I must not look to have; but in their stead

Curses, not loud but deep, mouth-honour, breath

Which the poor heart would fain deny, and dare not.       (5.3.21-30)

 

Macbeth calls for another attendant, perhaps hoping he’ll have better news, or at least be more reliable. In performance Seyton’s sometimes elided with the Porter, and his name may be pronounced ‘Satan’, rather than ‘Seaton’. Macbeth’s confused, not concentrating: I am sick at heart when I behold—what? the situation? his attendants and the thanes who remain with him, who are apparently standing there, doing nothing? Seyton will stir things up! But Macbeth also reflects, albeit indirectly, on the other servant’s news: this push, this advance by the rebel forces and the English power, will cheer me ever or disseat me now. This is it. Either it’ll all be good, a positive outcome, or else I’ll be dethroned (there’s probably a pun on cheer/chair and disseat).

 

But then there’s this extraordinary swerve into clear-eyed, bleak, fatalistic self-reflection. I have lived long enough. This is it (and, frankly, I find that I don’t care, much). My way of life is fall’n into the sere, the yellow leaf. (Sometimes way has been changed to may by editors, suggesting the promise of springtime, blossom; and are easily confused in handwriting, but it’s not really a necessary emendation in order to make the point.) Middle age, decline, a withered, brittle dryness; not a bounteous autumn harvest, but something utterly desolate, like his land. A blasted heath, where nothing grows, where no new life can come. A wasteland. And that which should accompany old age (Macbeth has been reading his Cicero, like a good humanist schoolboy, De senectute, On old age) as honour, love, obedience, troops of friends, I must not look to have. I’ve messed up everything, lost everything—no one honours me, loves me, or properly obeys me, or at least not willingly—and the direct echo of the marriage service, lovehonour, and obey, suggests that he’s lost his wife, his marriage too. I don’t deserve any of it. And he doesn’t have any friends either—well, he’s killed them, Banquo chiefly, but presumably others too. (In another favourite classroom text, Cicero’s De amicitia, On friendship, it is stated that the most precious kind of friendship is that which lasts until death.) Is Macbeth speaking directly to his companions in the scene, or is this properly soliloquy?
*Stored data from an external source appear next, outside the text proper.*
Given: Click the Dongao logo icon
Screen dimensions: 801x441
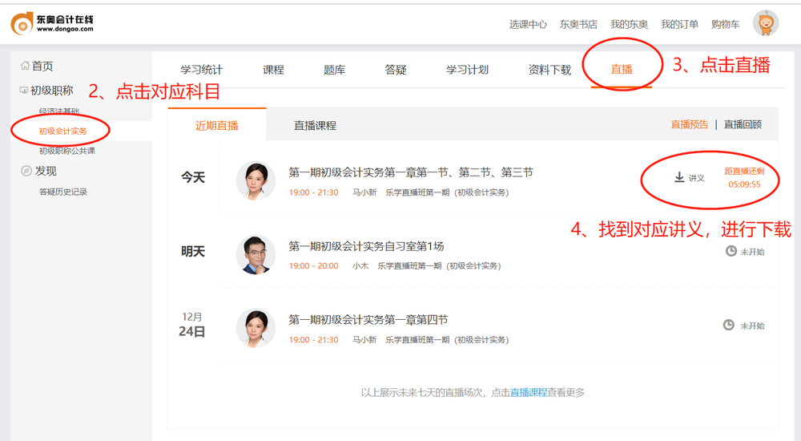Looking at the screenshot, I should (22, 23).
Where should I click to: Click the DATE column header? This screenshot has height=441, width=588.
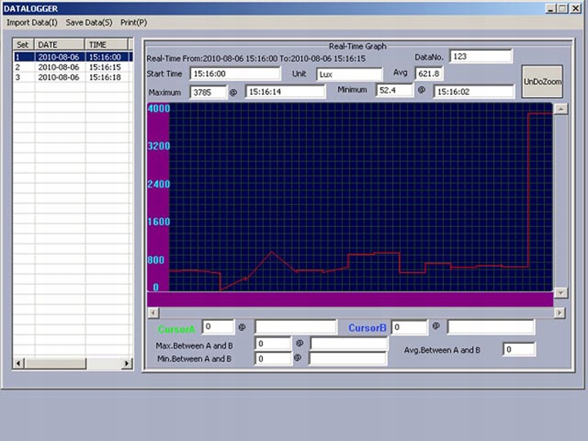[60, 44]
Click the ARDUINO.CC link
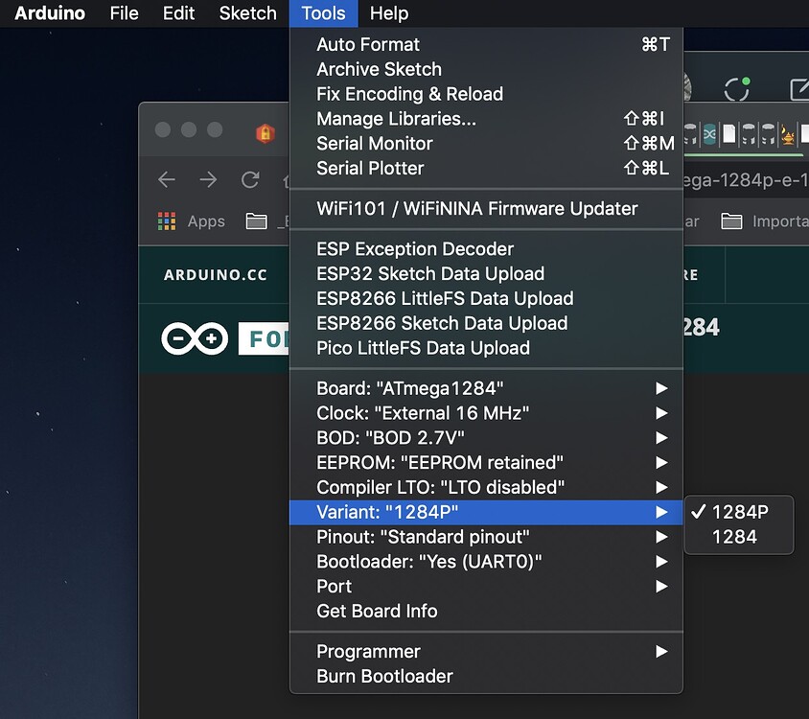809x719 pixels. pos(215,274)
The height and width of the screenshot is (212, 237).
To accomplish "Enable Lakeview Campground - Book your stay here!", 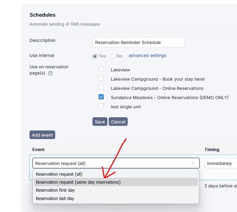I will click(x=101, y=78).
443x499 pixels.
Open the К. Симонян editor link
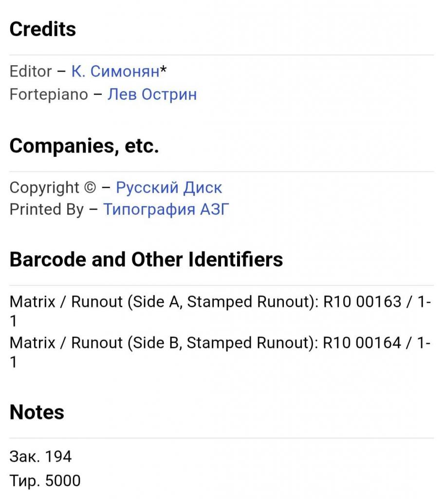coord(115,71)
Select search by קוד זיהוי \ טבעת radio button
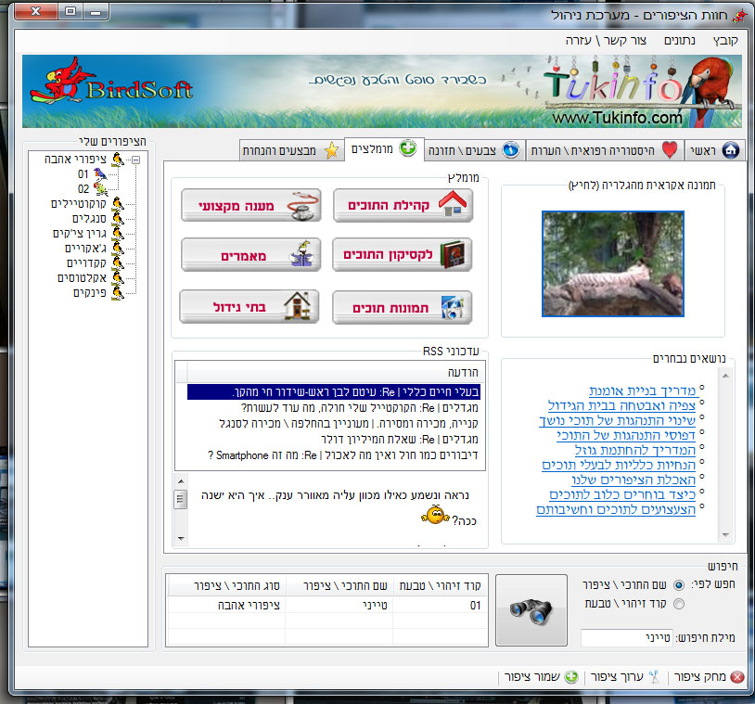This screenshot has height=704, width=755. point(679,604)
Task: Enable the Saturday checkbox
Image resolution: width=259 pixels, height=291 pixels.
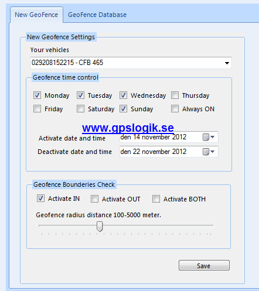Action: [80, 109]
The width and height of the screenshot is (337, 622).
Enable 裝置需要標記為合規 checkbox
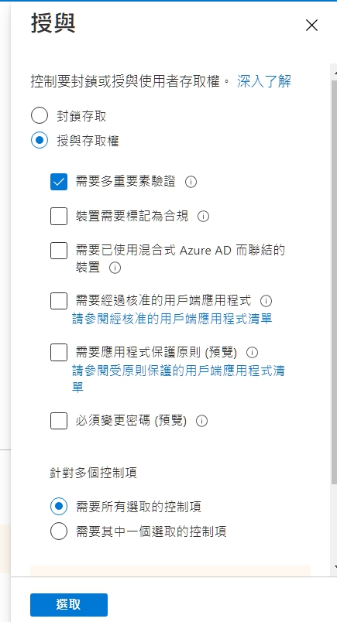coord(59,217)
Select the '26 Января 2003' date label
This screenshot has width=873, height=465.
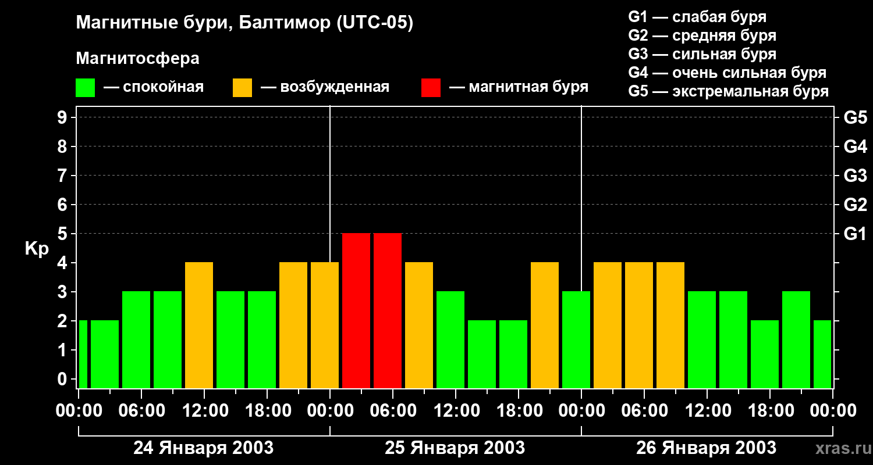point(706,448)
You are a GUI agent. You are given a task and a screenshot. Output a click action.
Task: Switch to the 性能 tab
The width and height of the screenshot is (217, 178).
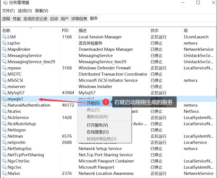pyautogui.click(x=16, y=19)
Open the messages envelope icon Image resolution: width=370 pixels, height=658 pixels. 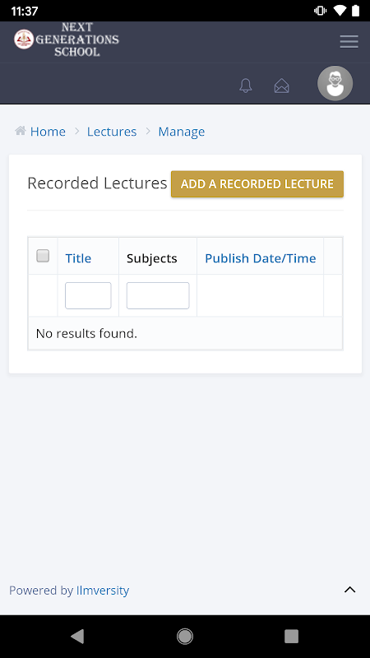tap(281, 86)
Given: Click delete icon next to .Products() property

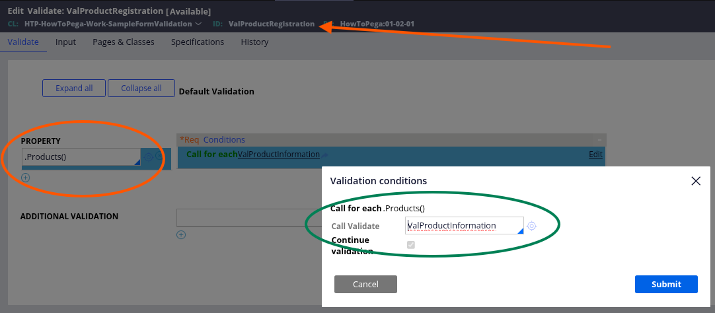Looking at the screenshot, I should point(159,157).
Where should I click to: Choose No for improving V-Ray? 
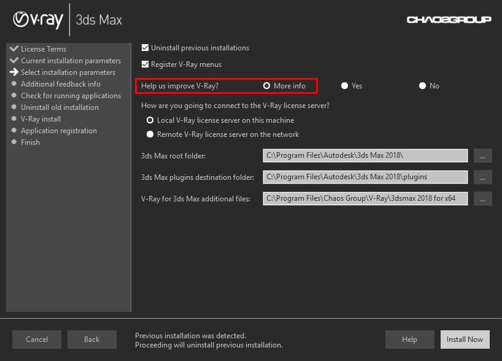[422, 86]
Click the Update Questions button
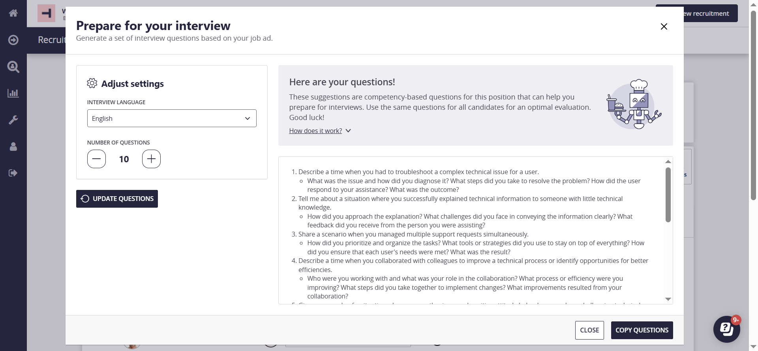Viewport: 758px width, 351px height. click(x=117, y=199)
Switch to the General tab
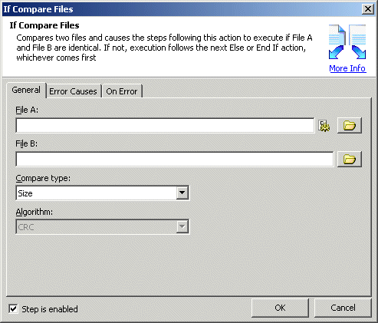 tap(26, 90)
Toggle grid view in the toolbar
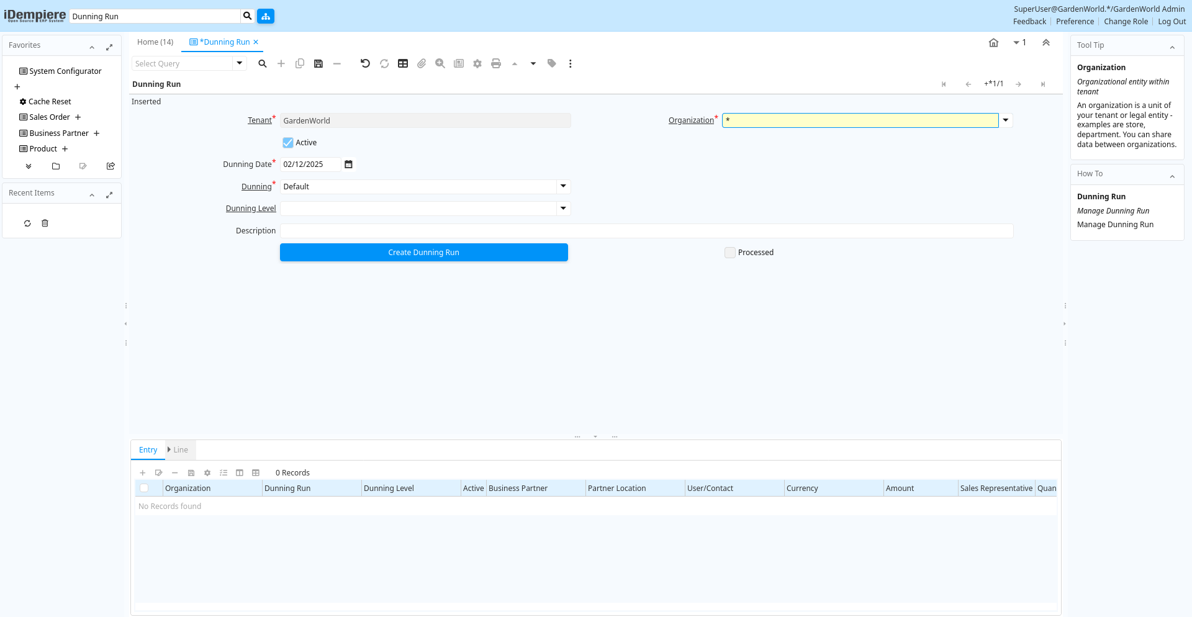Viewport: 1192px width, 617px height. 403,64
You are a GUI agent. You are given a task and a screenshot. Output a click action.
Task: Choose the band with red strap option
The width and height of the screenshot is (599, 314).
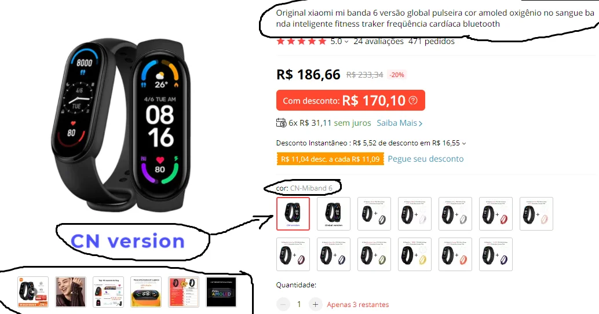[496, 214]
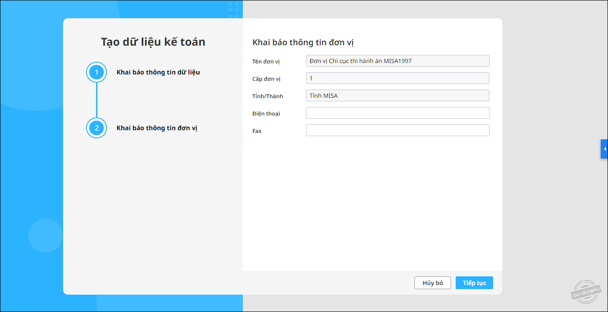Click the step 1 circle indicator
The width and height of the screenshot is (608, 312).
[x=97, y=72]
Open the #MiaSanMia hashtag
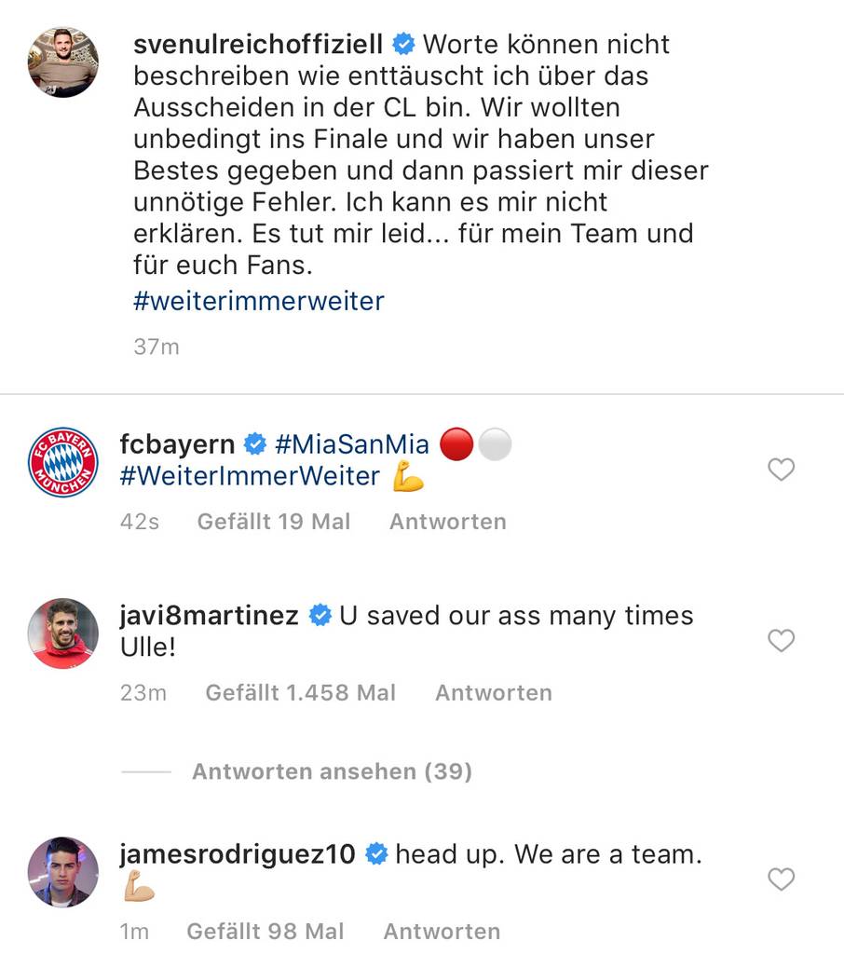Image resolution: width=844 pixels, height=954 pixels. (x=352, y=444)
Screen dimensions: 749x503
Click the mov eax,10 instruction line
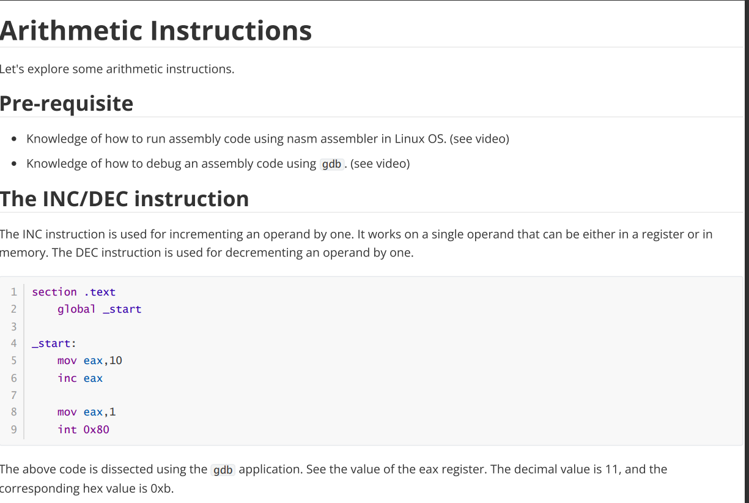[89, 360]
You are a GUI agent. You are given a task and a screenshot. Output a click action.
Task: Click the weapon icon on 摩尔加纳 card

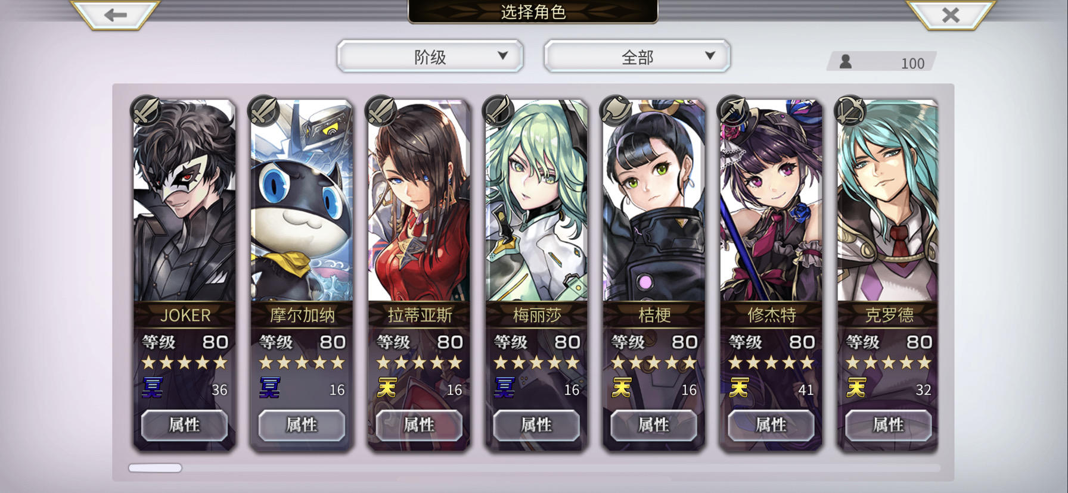click(x=263, y=111)
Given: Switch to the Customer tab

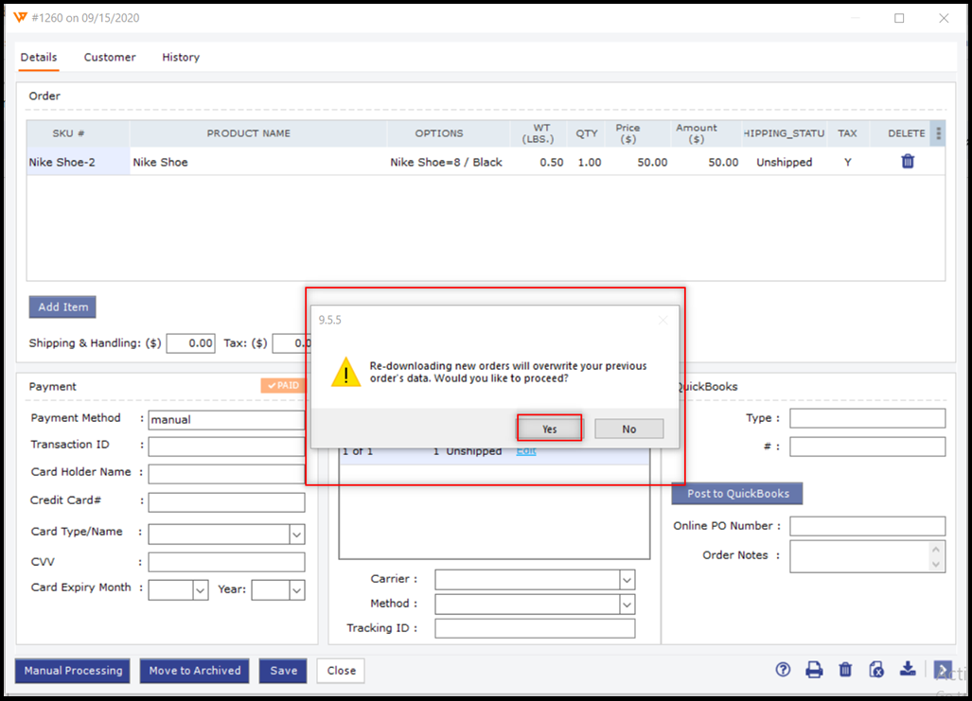Looking at the screenshot, I should pyautogui.click(x=110, y=58).
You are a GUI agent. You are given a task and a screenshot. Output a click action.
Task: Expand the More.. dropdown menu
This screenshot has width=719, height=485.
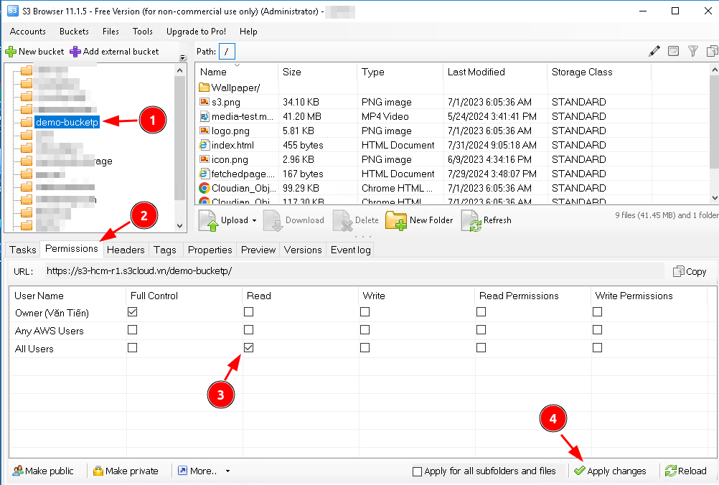click(x=227, y=471)
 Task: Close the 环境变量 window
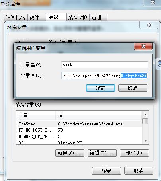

Either is interesting in performance: direct speech is more challenging, daring his silent attendants to confirm that yes, they curse him under their breath, heartfelt; that they do him honour, praise and obey him only with their mouths, lip-service, in mere words, rather than meaning what they say and do. It’s breath only, which the poor heart would fain deny, and dare not. They’re only still there with him, telling him what he wants to hear rather than speaking up against his tyranny, defying him, because they’re weak, and afraid.